Each waffle required approximately two minutes. This size of waffle maker would not be handy for a crowd, but it is sweet to store this little baby as it takes up barely any room on a shelf. And this brand is a breeze to clean.

The last time I had waffles was last fall at the Das Marit Farmer’s Market in the parking lot of the First Mennonite Church in Berne, Indiana.

At this outdoor market church volunteers offer big waffles and a great assortment of toppings – jam, syrups, whipping cream, fruit – for a modest sum. There are a few dozen vendors, including Amish, selling produce, baked goods, handmade items, etc. They just opened for the season so I’ll be heading over there soon!

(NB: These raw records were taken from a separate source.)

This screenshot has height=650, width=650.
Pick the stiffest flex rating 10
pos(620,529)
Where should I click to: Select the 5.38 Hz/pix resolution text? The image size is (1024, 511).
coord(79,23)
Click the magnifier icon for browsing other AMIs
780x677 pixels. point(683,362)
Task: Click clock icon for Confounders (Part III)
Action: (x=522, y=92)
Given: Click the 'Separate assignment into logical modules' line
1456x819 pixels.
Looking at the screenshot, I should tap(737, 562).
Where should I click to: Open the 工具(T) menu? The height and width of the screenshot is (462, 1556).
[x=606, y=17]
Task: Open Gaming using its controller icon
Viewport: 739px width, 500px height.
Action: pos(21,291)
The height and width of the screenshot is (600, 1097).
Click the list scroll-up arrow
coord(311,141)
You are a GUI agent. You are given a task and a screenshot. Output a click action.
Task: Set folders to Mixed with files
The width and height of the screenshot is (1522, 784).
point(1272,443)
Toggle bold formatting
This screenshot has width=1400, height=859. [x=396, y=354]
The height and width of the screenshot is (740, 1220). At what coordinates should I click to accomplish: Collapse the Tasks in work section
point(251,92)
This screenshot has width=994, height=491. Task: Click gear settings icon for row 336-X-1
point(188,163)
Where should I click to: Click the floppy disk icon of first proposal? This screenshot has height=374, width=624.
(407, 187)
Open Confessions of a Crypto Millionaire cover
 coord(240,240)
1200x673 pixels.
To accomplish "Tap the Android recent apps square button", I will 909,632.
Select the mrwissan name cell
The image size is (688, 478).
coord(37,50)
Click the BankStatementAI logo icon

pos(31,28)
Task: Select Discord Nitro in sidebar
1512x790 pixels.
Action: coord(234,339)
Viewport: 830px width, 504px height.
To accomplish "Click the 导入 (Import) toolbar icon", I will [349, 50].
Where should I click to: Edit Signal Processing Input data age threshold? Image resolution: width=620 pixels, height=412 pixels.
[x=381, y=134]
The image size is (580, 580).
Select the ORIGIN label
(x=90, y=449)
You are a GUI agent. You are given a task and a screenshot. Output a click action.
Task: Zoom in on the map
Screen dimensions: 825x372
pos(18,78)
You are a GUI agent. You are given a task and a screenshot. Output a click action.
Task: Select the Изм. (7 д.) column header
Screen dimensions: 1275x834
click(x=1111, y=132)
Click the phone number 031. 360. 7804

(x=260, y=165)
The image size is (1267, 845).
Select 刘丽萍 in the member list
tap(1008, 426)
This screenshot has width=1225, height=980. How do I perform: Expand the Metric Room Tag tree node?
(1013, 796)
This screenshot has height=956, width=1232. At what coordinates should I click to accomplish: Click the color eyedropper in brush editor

Give this recipe for Cornmeal Waffles a go and let me know what you think. It is economical, tasty and quick to fix. What’s not to like?

**

1951 Cornbread Waffles

¾ cup flour

3 teaspoons baking powder

¼ teaspoon salt

½ cup corn meal

1 egg

1 cup milk

2 tablespoons margarine, melted

Sift flour, baking powder, salt.

Add corn meal.

Combine egg, milk, margarine.

Add to dry ingredients all at once, beating only until smooth.

Pour batter into preheated waffle iron until steaming ceases and waffle is golden brown.